# Goal of the exercise
Working from the data below, write out exactly the lines from its first through the line that contains "ライトトラックタイヤ交換 (603, 2181)", both ends included and pictures omitted.

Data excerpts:

________________________

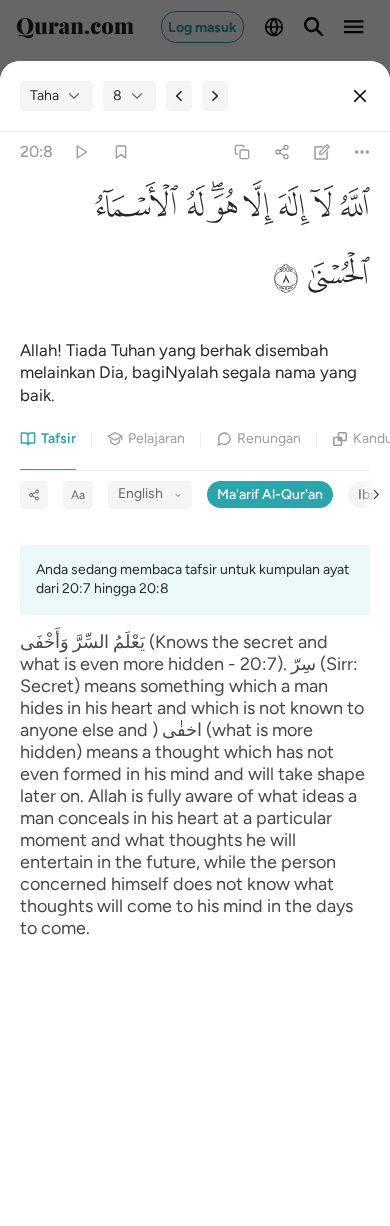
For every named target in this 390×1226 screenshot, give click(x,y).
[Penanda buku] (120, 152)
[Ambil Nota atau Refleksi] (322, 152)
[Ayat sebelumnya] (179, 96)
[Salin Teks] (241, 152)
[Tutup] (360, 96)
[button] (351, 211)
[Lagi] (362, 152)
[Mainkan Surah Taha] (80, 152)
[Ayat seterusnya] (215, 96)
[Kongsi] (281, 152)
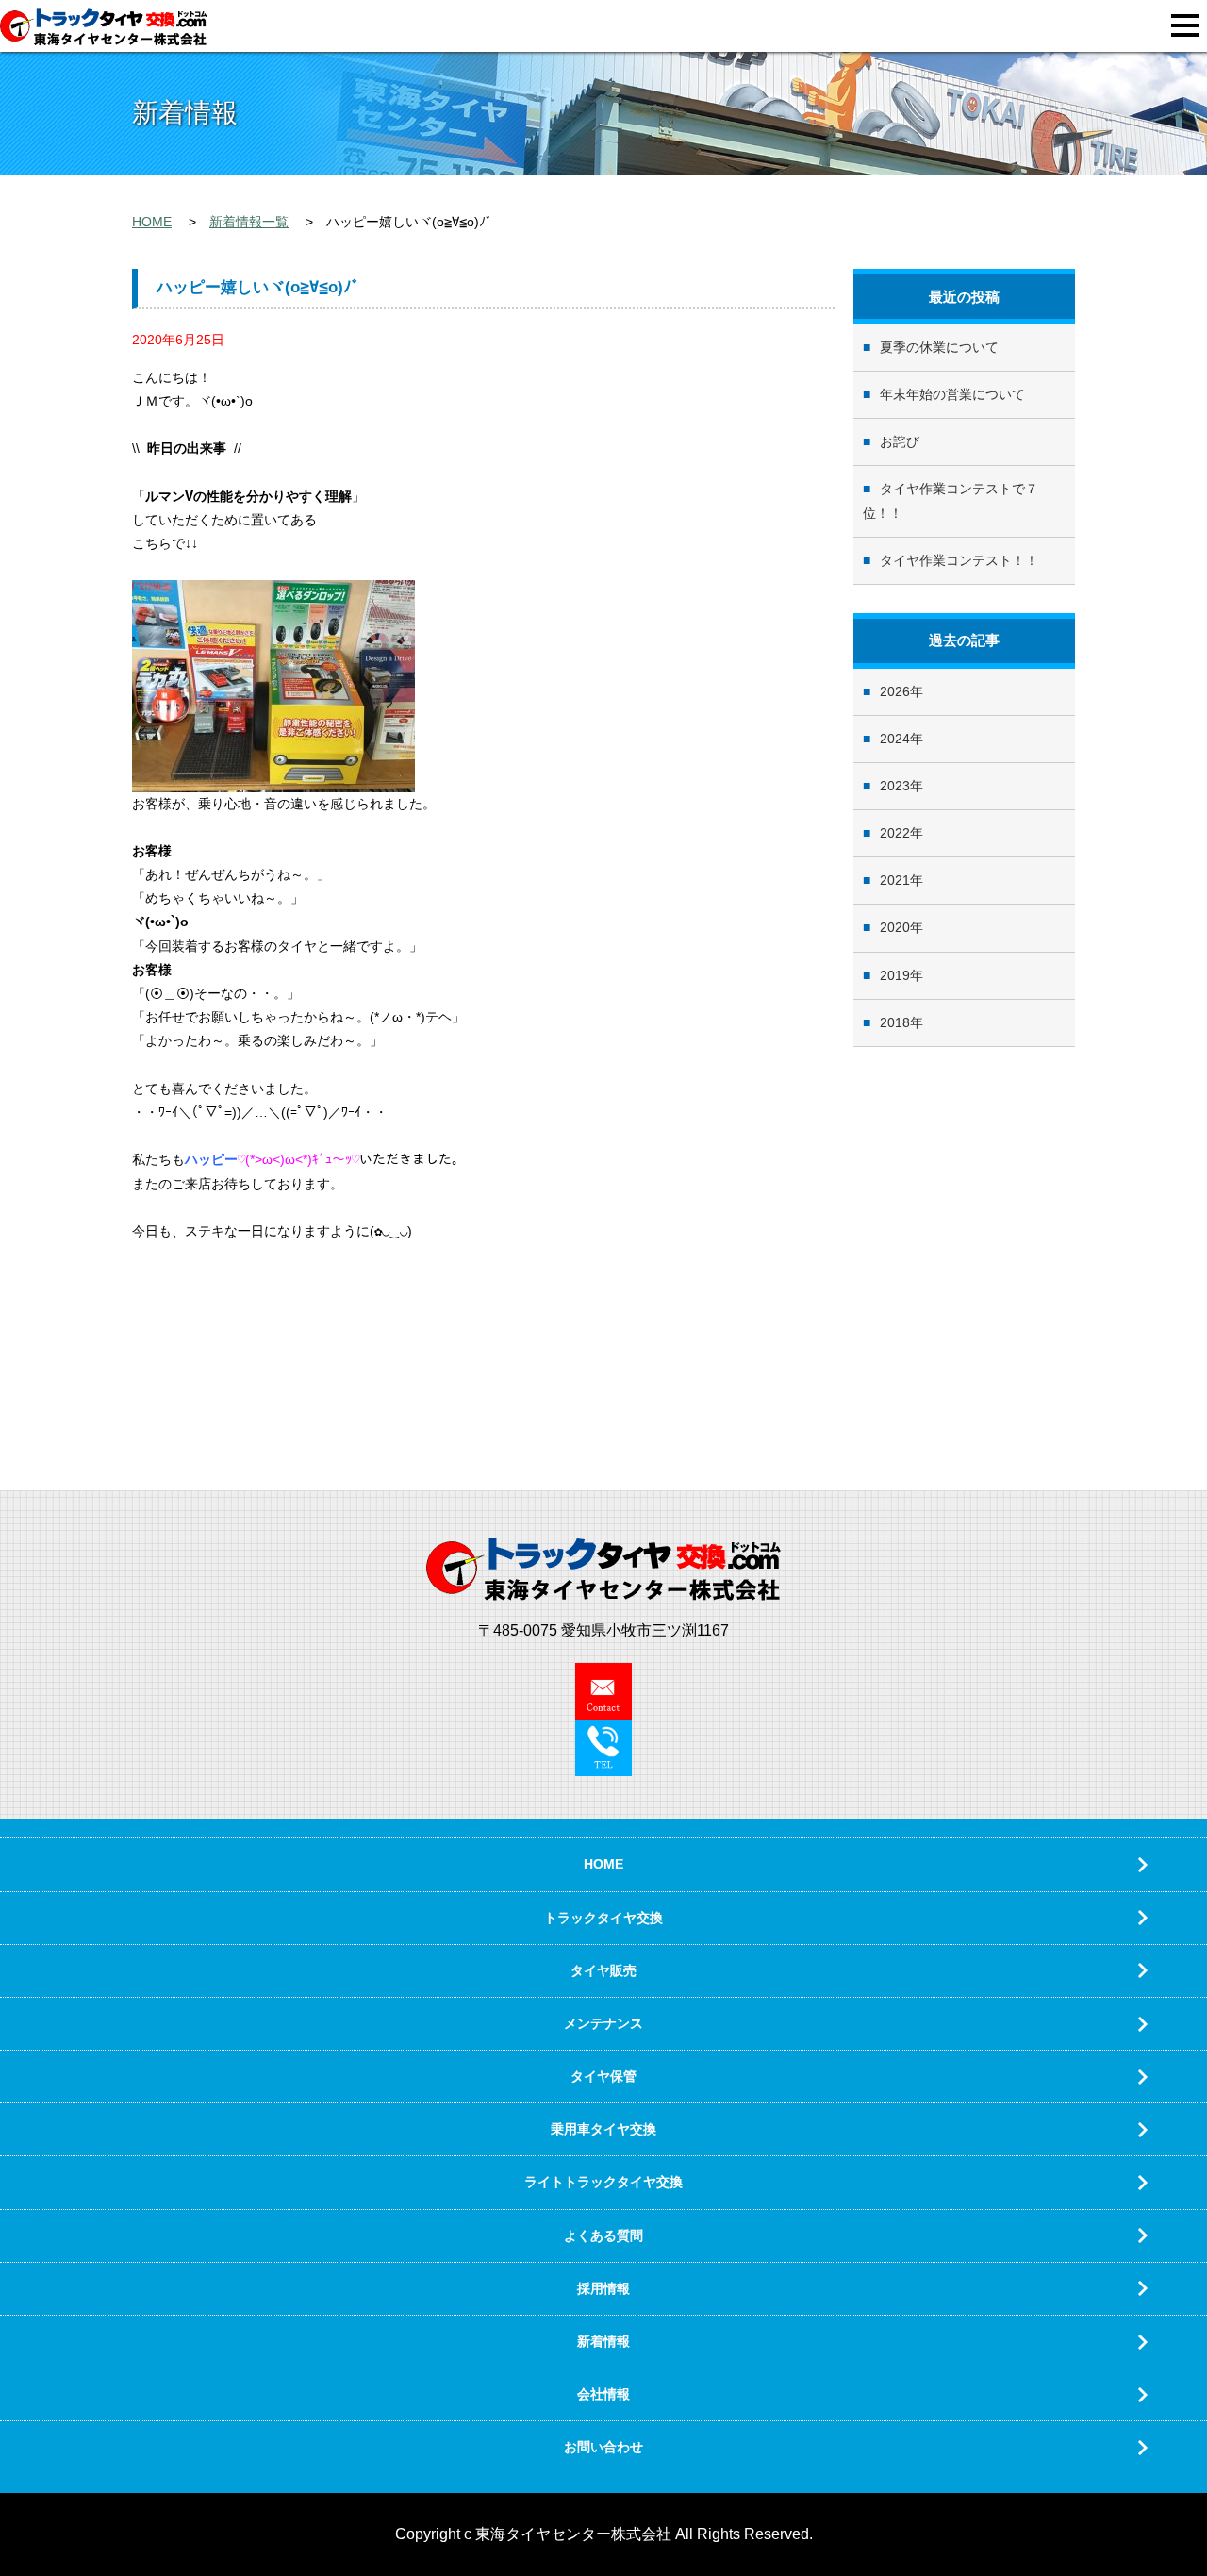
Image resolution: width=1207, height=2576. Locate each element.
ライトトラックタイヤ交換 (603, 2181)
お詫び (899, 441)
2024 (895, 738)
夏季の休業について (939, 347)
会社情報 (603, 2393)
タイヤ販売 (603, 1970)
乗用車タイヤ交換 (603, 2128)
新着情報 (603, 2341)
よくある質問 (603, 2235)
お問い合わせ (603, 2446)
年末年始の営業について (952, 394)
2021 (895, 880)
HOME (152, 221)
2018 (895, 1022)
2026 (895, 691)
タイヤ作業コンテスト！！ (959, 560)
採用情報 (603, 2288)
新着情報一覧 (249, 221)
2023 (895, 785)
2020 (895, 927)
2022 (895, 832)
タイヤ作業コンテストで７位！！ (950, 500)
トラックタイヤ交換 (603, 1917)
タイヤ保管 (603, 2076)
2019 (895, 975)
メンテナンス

________________________

# Output below
For every named target in this 390×1226 screenshot, give click(x,y).
[Penanda buku] (120, 152)
[Ambil Nota atau Refleksi] (322, 152)
[Ayat sebelumnya] (179, 96)
[Salin Teks] (241, 152)
[Tutup] (360, 96)
[button] (351, 211)
[Lagi] (362, 152)
[Mainkan Surah Taha] (80, 152)
[Ayat seterusnya] (215, 96)
[Kongsi] (281, 152)
Image resolution: width=1207, height=2576. Locate each element.
ライトトラックタイヤ交換 (603, 2181)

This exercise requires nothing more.